Один вопрос в дурацкой игре «Угадай мелодию» превратился в затяжное заседание до глубокой ночи. Разумеется, в конце концов, я угадал, что то была за песня. После того как перебрал тысячу различных замочных скважин, мелодия наконец открыла ту самую дверцу, за которой хранилась начальные такты.

– «Космическая диковина» Дэвида Боуи, – утомленно вздохнул я под снисходительные аплодисменты соседей.

Но поиск ответа оказался столь длительным, а предчувствие скорой разгадки столь сильным, что я испытал лишь смутное чувство опустошенности и разочарования. И вылечиться от этого мог единственным образом – угадать следующую песню.

Только через несколько часов я вернулся в студию, а с работой покончил лишь к часу ночи. Выключил компьютер, посмотрел на часы и понял, что опоздал на последний поезд метро. Если бы у меня были деньги, я вызвал бы такси, но я уже и так допустил перерасход, заплатив посыльному за пиццу. Я отправил сообщение на мобильник Катерины, завершив его грустной рожицей, состряпанной из запятых и точек. И тут же сбросил на ее телефон еще одно письмо, давая понять, что предыдущее было ироническим – я обычно не опускаюсь до таких пошлостей, как грустные и веселые рожицы. За то время, что потребовалось на манипуляции с письмами и дебильными рожами, я мог, наверное, доковылять до Кентиш-тауна пешком.
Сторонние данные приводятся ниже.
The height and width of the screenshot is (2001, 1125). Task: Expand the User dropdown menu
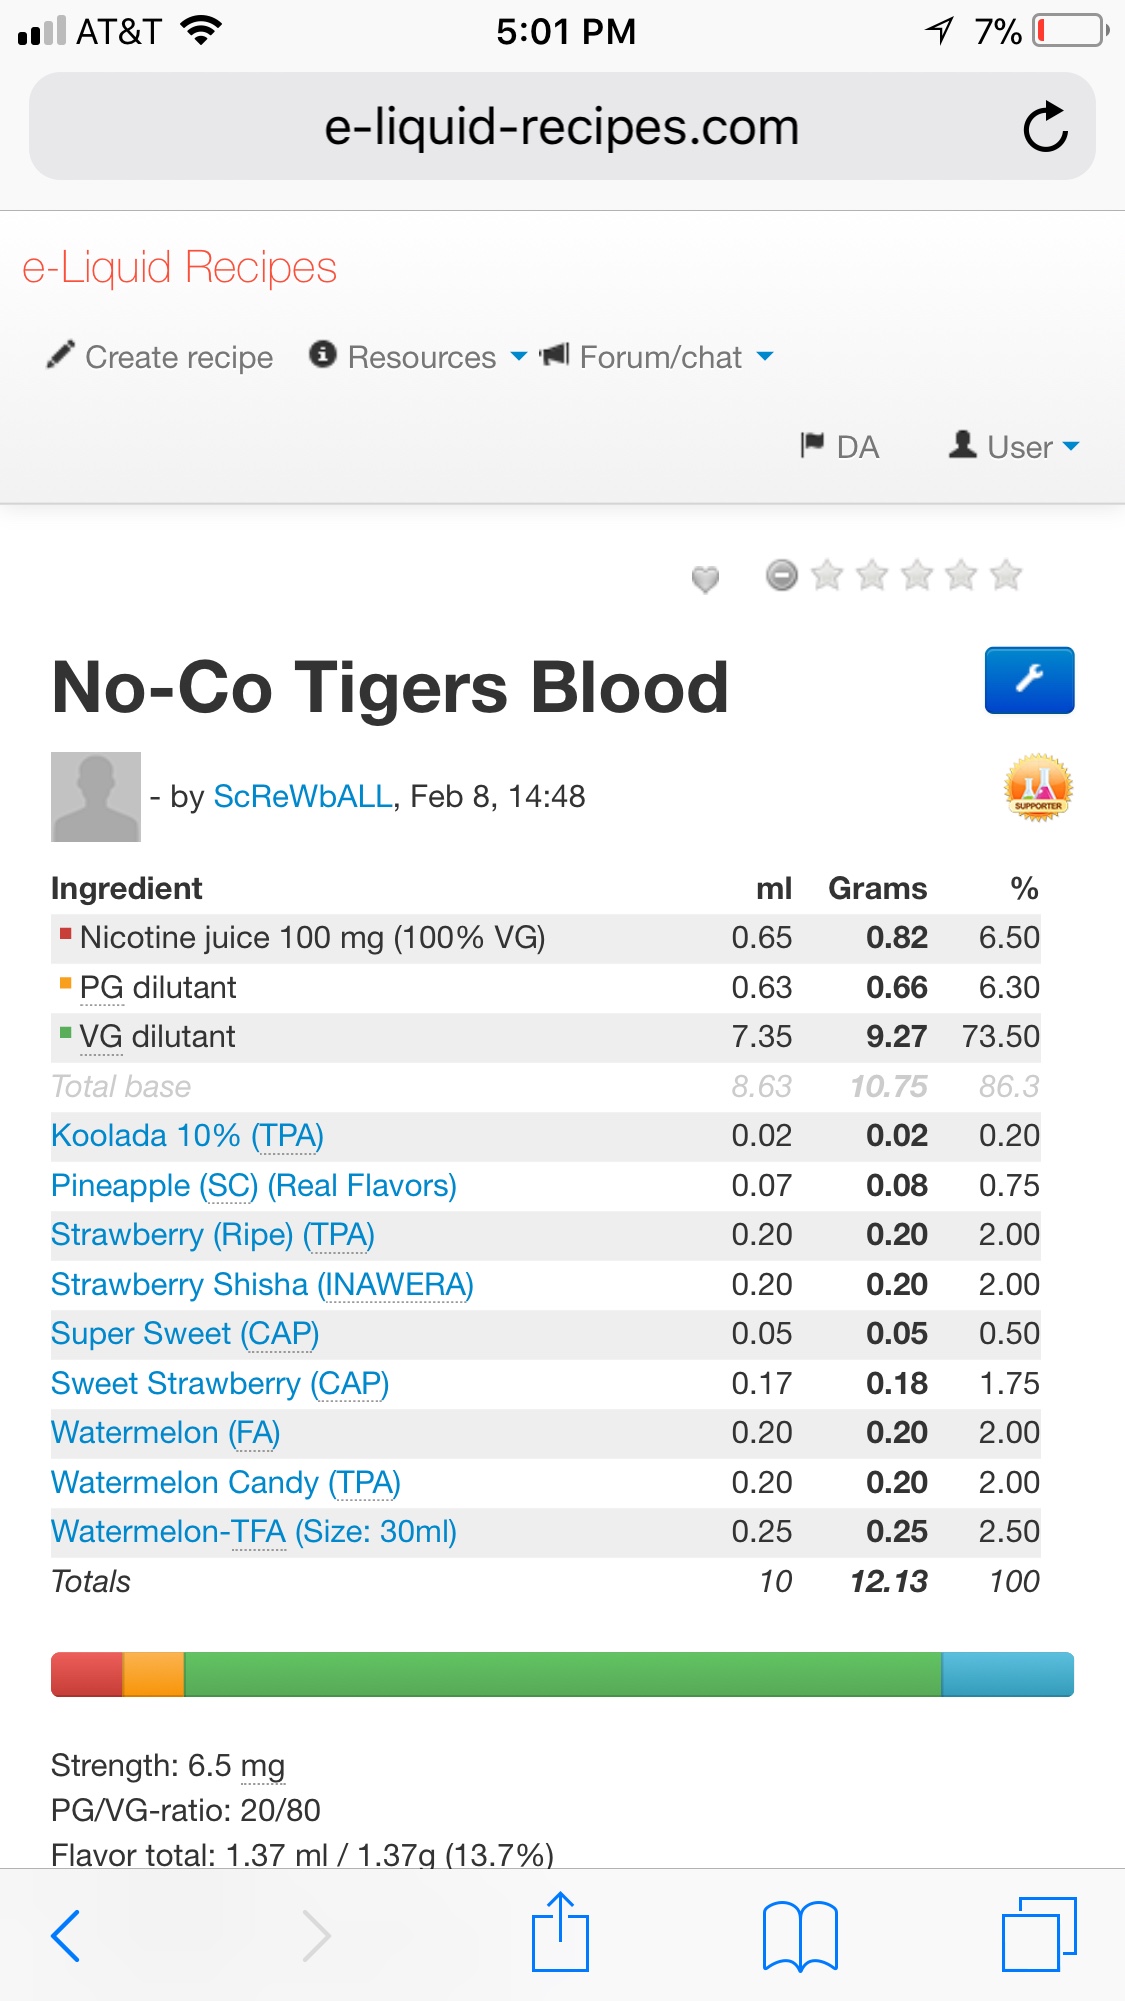pos(1014,447)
Для Катерины эта ночь не отличалась от остальных, но для меня привычный распорядок рухнул. Я чувствовал разочарование и отупение, словно весь вечер бросал монетки в игральный автомат, продулся в пух и прах и ушел с пустыми карманами, недоумевая, откуда такая опустошенность в душе. Я лег спать и, в последний раз бросив взгляд на фотографию Катерины с детьми, которую недавно пристроил рядом с кроватью, выключил свет.

Я лежал в постели и силился сообразить, как клятвенное обещание быть дома пораньше обернулось покаянным письмом с рожицей.

Мои соседи в чем-то сродни компьютерной игре – пока не сотрешь ее, устоять невозможно. Обретя решимость прекратить впустую растрачивать время, я недавно уничтожил на своем компьютере и «Сапера», и «Тетрис», и «Пасьянс» – безжалостно стер все до единой игры. И теперь тратил в два раза больше времени, снова загружая игры, а потом стирая их. Ну почему я такой слабовольный? Почему не могу устоять перед искушением, почему вечно отвлекаюсь на бездумные занятия? И почему, играя в «Сапера», я неизменно подрываюсь в самом конце?

Я чувствовал себя мужчиной, у которого роман на стороне; в моем случае роман был не с юной девушкой, а с юной версией себя самого. Подобно тому, как некоторые мужчины вскоре после свадьбы начинают встречаться с прежними подружками, я встречался с двадцатилетним Майклом Адамсом. Он позволил мне ощутить себя молодым, он понимал все мои проблемы. И у нас все еще было много общего, мы по-прежнему любили одинаковые вещи. И лишь когда я упоминал жену и детей, юный Майк Адамс напрягался и злился. Он не хотел о них ничего знать, он втайне надеялся, что занимает главное место в моей жизни, что именно с ним я связываю свое будущее. И как это водится с любовными приключениями, невинная интрижка переросла в надрывный роман. Я бы и рад покончить с ним, но слишком уж глубоко в нем завяз. Я пытался внушить безответственной и беззаботной версии самого себя: «Давай останемся друзьями», твердил ему: «Давай встречаться пореже», – но он не желал отпускать меня на свободу. Я говорил ему, что с нежностью вспоминаю наши встречи, что вместе с юным Майклом сам становлюсь беззаботней, но чувство вины гложет меня все сильнее, и я больше не могу жить в атмосфере умолчания и вранья…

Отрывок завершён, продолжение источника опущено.